Saturday, April 6th, 2019 10:36 pm (UTC)
I live with someone with OCD. I've never seen a way to fix it. I just accept it and go on.
Sunday, April 7th, 2019 12:06 am (UTC)
Something I have occasionally found useful when I get stuck in a "but [thing] has to be PERFECT" trap is to step back and say to myself, "So what happens if [thing] isn't perfect?" and then logically working through each step, because at a certain point NOT BEING PERFECT has become the horrible bad end in and of itself, and I have to remind myself that no, that's not a giant wall across all existence. An imperfect [thing] is just another step, and life will continue afterwards and I need to be in a position to meet what happens afterwards.

But I need to still have a certain amount of perspective to do that. Possibly this might be where having a second person around is useful? I'm not sure how to break out of those loops alone once all perspective has been lost.

And really, if you're trying to make something perfect for five-year-olds, perspective has long since left the building. Five-year-old kids wouldn't know perfect if it clomped up in giant boots and booped them on the nose. *wry*
Friday, April 12th, 2019 06:54 pm (UTC)
Very late to the party, as had been typical of me lately, because I’ve been off in rl a lot lately. I don’t have links, but I have an anecdote.

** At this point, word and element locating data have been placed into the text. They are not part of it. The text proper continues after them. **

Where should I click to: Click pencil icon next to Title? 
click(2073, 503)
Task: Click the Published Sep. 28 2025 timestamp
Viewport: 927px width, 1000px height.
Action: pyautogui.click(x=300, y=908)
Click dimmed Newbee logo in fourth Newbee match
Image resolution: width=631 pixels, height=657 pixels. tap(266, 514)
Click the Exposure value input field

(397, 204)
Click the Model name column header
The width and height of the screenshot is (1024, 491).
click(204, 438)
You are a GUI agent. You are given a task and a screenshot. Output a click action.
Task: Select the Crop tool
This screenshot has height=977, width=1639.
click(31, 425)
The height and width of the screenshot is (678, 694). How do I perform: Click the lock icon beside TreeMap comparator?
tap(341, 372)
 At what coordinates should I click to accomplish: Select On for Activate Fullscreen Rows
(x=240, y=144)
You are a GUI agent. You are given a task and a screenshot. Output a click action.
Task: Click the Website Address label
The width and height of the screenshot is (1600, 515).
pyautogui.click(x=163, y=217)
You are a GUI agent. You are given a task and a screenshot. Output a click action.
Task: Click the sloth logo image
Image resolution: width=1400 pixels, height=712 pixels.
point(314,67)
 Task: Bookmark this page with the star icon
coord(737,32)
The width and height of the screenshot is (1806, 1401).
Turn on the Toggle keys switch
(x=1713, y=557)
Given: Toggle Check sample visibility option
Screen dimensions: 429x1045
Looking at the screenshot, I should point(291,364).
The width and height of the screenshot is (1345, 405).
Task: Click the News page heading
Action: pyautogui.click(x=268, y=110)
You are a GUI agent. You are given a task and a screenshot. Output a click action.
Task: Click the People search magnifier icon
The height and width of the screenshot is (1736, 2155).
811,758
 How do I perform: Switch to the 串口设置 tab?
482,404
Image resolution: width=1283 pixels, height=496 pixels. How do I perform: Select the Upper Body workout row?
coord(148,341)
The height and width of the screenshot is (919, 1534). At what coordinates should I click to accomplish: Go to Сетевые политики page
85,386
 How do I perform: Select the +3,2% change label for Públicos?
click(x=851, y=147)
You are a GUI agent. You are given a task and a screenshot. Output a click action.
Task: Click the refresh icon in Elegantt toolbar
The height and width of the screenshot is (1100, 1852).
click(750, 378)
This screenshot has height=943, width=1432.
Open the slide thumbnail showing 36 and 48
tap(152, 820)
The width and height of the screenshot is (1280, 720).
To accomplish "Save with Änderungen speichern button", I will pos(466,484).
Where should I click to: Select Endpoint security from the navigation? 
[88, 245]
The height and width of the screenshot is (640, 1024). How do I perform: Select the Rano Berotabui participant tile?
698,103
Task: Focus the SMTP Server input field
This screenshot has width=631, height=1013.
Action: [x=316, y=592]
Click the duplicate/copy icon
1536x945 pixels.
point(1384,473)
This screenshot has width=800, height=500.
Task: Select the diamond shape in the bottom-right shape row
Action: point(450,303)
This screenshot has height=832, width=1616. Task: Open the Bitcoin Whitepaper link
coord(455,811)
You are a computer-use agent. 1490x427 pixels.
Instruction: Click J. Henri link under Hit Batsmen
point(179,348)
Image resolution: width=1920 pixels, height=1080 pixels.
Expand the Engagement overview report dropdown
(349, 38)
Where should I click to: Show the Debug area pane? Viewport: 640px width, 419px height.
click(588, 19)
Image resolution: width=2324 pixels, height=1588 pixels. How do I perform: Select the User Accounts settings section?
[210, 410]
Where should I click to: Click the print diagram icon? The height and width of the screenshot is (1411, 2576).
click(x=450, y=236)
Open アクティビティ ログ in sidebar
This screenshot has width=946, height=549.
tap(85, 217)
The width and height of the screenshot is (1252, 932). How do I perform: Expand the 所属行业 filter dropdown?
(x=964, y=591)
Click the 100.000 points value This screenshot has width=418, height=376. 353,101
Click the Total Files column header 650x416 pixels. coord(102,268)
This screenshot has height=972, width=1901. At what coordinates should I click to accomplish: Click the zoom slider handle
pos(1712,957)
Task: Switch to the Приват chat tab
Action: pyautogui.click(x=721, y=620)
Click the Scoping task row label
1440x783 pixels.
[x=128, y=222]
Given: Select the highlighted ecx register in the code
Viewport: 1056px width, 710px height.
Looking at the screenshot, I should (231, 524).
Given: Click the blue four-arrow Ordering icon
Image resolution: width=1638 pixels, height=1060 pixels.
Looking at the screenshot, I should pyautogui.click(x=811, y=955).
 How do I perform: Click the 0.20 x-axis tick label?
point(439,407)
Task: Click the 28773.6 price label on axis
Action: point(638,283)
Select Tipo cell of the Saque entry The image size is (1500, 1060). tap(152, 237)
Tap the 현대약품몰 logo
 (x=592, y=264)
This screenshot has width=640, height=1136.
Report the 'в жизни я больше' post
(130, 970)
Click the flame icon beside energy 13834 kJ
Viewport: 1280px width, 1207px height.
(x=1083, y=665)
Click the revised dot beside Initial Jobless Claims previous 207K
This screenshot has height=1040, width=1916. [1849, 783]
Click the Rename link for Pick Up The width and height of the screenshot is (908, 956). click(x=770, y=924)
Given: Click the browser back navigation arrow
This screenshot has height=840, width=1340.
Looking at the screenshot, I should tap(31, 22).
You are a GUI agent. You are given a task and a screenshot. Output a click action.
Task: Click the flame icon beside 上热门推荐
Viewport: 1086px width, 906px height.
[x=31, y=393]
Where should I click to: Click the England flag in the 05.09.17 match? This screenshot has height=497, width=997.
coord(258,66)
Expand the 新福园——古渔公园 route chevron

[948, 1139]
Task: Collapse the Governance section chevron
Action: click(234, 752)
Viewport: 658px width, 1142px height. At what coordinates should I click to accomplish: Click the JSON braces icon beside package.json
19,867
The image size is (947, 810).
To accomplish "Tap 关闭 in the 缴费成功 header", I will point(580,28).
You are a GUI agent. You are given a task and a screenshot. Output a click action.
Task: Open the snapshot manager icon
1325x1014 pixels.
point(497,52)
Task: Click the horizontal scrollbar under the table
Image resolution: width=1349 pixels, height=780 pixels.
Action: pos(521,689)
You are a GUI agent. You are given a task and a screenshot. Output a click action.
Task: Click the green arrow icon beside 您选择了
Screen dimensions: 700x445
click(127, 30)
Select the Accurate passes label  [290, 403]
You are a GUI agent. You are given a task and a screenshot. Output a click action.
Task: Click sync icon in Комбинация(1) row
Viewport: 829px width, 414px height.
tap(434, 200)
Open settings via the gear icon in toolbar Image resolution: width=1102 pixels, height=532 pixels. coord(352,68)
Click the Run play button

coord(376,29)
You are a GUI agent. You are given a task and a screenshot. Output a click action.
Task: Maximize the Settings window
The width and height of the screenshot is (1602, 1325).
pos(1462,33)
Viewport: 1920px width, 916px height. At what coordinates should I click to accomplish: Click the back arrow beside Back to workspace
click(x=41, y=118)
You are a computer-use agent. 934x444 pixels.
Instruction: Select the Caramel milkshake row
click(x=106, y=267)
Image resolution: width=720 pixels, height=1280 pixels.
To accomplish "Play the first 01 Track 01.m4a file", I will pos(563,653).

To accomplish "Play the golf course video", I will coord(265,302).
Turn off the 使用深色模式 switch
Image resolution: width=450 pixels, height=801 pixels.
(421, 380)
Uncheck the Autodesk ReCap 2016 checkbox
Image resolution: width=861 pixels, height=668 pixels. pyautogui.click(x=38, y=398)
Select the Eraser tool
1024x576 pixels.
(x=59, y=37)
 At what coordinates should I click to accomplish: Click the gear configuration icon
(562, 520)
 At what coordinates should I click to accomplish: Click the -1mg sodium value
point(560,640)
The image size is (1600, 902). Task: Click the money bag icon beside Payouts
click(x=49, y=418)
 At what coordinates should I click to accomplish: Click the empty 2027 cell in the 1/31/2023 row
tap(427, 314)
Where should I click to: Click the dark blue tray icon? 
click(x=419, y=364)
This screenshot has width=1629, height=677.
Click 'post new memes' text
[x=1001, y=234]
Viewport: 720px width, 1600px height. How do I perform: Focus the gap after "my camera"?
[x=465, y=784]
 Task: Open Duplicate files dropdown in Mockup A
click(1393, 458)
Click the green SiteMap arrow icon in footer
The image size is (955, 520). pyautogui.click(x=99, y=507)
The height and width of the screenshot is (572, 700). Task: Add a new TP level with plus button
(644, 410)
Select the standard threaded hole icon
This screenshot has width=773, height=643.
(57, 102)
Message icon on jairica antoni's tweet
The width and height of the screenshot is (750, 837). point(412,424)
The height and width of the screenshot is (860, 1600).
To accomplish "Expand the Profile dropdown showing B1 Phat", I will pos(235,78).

Like your sister, I have a “must get this done, and done right” thing, a long attention span, and difficulty turning it off for bedtime. In college I was taking first year Ancient Greek, and also simultaneously had my first ever encounter with strep throat. Greek was first thing in the morning when I would ordinarily be sleeping in any case, and the morning was the time when my fever was down and I could sleep. I am enough of a dinosaur that at that time the qwikstrep test did not exist, so there was time for the culture to come back positive, and time for the antibiotic to take effect and the fever to go down. Tl;dr? I missed a number of classes, the introduction of the optative case, and returned just before the midterm. Then I made a Very Bad Choice. In a panicked attempt to do it all right, I stayed up all night studying. I was an elite student at an elite college, and when I showed up for the exam bleary the next morning, I opened the exam, and all those new facts drained like water in a sink from my brain, and I got the first and only F- - of my life. This is how I learned that sleep is vitally important before performance based events.

In the end, I found out that the professor, one of the most fierce and feared professors on campus, known for her implacable grading and the high percentage of students she flunked, was willing to bend over backwards for those who showed a sincere willingness to learn. I passed that semester with a C+ (2.3) and got a B+ (2.7) the next, and kept my scholarship. I retook it in grad school just to be safe, but that course was much easier than the first time, and not because of familiarity alone, but because the text and the professor were so much less spare and more user friendly!